We'll have to change that! I bet you'd have fun with it...I may bug ya sometime, and send a PM; it's fun to learn how, and a great way to just goof around, while being creative, without a ton of pressure. And just think! Any thrash you may have ever dreamed of, might be found, or sought after


----------



## Tazmo (Jun 9, 2019)

Simo said:


> We'll have to change that! I bet you'd have fun with it...I may bug ya sometime, and send a PM; it's fun to learn how, and a great way to just goof around, while being creative, without a ton of pressure. And just think! Any thrash you may have ever dreamed of, might be found, or sought after



In the voice of Rocko "hehe oh my"


----------



## aflame (Jun 13, 2019)

I like doing Rp through PMs  I have RPmates on here that don't have discord and stuff so I'm happy to do rp through PMs


----------



## Baalf (Jun 20, 2019)

I finally caved in and started trying Discord RPs, and people STILL won't RP with me. I have been trying to get this one RP going for months, and nothing! I thought you people liked that kind of stuff.

Is there something wrong with me?


----------



## Universe (Jun 20, 2019)

No


----------



## Baalf (Jun 20, 2019)

The Universe said:


> No



 deep down I still think my RP is too niche.


----------



## Azrion/Zhalo (Jun 20, 2019)

No idea, but it’s probably gotta do with some irrational paranoia or somethin


----------



## Sailord (Jun 20, 2019)

Azrion/Zhalo said:


> No idea, but it’s probably gotta do with some irrational paranoia or somethin


Heh heh, cute.

I think people just prefer using the PMs. Some people prefer Discord, others just prefer the PMs. And then there's Bill, who prefers to write letters. :V


----------



## Dongding (Jun 21, 2019)

It is pretty niche. Try F-List. Lots of niche RPers there.

(Just be prepared for them to ask you to do the RP on Discord when you find them.

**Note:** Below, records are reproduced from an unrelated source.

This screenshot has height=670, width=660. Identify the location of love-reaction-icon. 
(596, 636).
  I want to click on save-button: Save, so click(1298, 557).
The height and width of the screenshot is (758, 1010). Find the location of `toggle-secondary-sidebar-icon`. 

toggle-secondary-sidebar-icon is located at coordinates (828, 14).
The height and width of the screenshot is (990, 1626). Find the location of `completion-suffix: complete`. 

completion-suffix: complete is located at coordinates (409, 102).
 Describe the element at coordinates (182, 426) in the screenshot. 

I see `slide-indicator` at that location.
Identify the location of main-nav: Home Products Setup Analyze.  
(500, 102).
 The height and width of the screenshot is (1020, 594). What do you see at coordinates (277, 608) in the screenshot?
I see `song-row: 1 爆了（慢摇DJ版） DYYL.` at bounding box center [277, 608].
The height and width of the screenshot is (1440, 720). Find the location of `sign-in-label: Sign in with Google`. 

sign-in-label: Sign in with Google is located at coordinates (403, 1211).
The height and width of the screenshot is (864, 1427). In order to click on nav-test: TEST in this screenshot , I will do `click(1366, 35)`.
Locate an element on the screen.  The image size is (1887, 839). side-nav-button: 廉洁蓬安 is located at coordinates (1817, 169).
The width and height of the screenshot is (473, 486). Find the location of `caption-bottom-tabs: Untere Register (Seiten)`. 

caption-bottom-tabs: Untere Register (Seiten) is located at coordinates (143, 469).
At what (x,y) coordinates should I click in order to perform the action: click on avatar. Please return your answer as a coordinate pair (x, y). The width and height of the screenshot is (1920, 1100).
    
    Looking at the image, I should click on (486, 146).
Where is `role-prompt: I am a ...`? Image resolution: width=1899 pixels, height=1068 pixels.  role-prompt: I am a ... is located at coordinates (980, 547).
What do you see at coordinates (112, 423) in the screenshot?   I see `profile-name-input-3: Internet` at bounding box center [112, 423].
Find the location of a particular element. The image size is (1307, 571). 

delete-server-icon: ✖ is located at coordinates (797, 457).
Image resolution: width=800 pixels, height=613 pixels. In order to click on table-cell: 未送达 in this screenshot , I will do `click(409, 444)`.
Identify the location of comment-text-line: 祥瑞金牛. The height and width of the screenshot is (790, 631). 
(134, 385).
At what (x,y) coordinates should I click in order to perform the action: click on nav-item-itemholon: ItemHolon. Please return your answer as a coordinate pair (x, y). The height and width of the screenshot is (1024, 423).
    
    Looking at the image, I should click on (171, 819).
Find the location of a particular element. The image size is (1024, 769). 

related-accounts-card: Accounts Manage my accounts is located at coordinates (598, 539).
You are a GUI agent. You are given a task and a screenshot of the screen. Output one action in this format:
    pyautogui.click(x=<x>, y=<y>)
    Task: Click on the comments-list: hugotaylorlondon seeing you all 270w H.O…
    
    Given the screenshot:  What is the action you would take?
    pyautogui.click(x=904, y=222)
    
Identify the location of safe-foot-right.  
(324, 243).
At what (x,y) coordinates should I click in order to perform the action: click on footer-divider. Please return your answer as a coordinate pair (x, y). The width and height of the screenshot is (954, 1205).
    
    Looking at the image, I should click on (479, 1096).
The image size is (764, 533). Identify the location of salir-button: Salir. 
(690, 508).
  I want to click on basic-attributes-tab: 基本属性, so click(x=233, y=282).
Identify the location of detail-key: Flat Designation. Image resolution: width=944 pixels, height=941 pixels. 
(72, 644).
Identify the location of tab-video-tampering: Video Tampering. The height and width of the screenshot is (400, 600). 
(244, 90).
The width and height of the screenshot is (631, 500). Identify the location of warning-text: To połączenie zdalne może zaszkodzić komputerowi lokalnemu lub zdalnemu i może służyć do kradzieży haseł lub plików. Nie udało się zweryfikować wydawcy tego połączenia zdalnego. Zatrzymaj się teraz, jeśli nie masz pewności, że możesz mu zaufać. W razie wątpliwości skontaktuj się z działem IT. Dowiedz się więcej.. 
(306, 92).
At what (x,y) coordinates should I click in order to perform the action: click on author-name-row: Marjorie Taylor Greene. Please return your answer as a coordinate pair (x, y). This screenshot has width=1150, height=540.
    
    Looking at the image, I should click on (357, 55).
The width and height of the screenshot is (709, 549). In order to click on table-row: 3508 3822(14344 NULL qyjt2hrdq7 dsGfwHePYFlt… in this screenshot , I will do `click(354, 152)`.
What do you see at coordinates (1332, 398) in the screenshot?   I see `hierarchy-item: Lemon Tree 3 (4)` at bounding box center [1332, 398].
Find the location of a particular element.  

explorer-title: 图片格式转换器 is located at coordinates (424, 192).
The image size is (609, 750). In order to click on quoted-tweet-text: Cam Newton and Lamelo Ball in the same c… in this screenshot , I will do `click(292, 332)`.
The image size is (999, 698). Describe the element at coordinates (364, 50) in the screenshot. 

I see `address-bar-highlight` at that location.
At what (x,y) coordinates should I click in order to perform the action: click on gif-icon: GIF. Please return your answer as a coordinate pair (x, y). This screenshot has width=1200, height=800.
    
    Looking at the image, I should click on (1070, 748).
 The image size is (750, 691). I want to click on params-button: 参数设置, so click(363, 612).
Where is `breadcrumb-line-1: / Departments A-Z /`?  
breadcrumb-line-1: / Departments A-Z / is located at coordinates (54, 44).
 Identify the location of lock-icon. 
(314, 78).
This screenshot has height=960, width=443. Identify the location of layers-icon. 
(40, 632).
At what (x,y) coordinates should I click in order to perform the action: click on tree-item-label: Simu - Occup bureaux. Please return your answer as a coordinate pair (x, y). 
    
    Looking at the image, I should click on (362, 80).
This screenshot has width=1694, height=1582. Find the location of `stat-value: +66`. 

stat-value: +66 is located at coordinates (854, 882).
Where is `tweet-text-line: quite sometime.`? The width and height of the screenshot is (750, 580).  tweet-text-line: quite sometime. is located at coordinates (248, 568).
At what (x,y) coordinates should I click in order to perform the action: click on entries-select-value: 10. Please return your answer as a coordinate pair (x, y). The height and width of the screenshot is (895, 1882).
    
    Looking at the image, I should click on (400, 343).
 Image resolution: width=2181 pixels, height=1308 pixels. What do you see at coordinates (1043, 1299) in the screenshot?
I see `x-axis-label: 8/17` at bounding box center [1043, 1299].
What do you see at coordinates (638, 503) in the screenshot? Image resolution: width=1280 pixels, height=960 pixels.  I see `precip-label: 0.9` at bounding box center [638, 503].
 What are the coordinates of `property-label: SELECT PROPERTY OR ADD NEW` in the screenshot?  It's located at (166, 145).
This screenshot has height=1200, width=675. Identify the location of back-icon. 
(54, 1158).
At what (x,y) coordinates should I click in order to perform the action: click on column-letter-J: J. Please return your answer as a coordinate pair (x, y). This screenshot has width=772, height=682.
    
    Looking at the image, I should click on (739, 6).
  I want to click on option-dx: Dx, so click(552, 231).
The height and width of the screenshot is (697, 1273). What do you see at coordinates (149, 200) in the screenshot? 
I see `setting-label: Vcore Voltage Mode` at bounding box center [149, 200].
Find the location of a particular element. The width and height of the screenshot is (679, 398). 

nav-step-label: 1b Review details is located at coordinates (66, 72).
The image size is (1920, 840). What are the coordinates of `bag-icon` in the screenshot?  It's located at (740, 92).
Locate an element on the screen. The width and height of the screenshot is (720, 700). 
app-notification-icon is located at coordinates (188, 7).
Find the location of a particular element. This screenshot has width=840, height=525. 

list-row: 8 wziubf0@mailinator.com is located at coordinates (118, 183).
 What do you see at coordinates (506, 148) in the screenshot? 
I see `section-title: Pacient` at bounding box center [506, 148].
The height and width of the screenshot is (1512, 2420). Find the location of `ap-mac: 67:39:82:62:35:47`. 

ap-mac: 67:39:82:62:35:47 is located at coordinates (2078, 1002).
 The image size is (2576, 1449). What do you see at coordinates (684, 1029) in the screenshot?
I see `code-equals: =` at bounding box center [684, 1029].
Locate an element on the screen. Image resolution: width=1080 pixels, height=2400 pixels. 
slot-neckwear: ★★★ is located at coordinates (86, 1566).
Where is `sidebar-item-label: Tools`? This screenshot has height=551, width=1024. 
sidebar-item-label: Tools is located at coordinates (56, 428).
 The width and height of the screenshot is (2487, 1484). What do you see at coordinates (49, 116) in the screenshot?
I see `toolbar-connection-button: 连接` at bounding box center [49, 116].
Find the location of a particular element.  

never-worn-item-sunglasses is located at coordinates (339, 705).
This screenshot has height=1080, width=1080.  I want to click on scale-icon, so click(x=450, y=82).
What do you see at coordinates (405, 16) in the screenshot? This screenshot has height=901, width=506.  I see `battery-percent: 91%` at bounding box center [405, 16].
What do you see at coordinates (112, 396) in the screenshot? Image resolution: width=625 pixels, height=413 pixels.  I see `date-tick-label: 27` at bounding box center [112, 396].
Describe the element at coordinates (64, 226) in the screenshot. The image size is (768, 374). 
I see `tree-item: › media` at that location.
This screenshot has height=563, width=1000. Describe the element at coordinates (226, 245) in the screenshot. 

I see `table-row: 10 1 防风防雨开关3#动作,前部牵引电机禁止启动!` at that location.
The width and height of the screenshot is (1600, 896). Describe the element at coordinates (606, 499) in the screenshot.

Discord is simple and quick to use and lets you edit posts pretty fluidly if you notice spelling errors etc. It also shows when the other person is typing or not, so you aren't wondering if they passed out on you or are just writing a lengthy response.)


----------



## . Mate397 (Jun 29, 2019)

I haven't had an issue with doing RPs here with PMs, hell doing one right now.


----------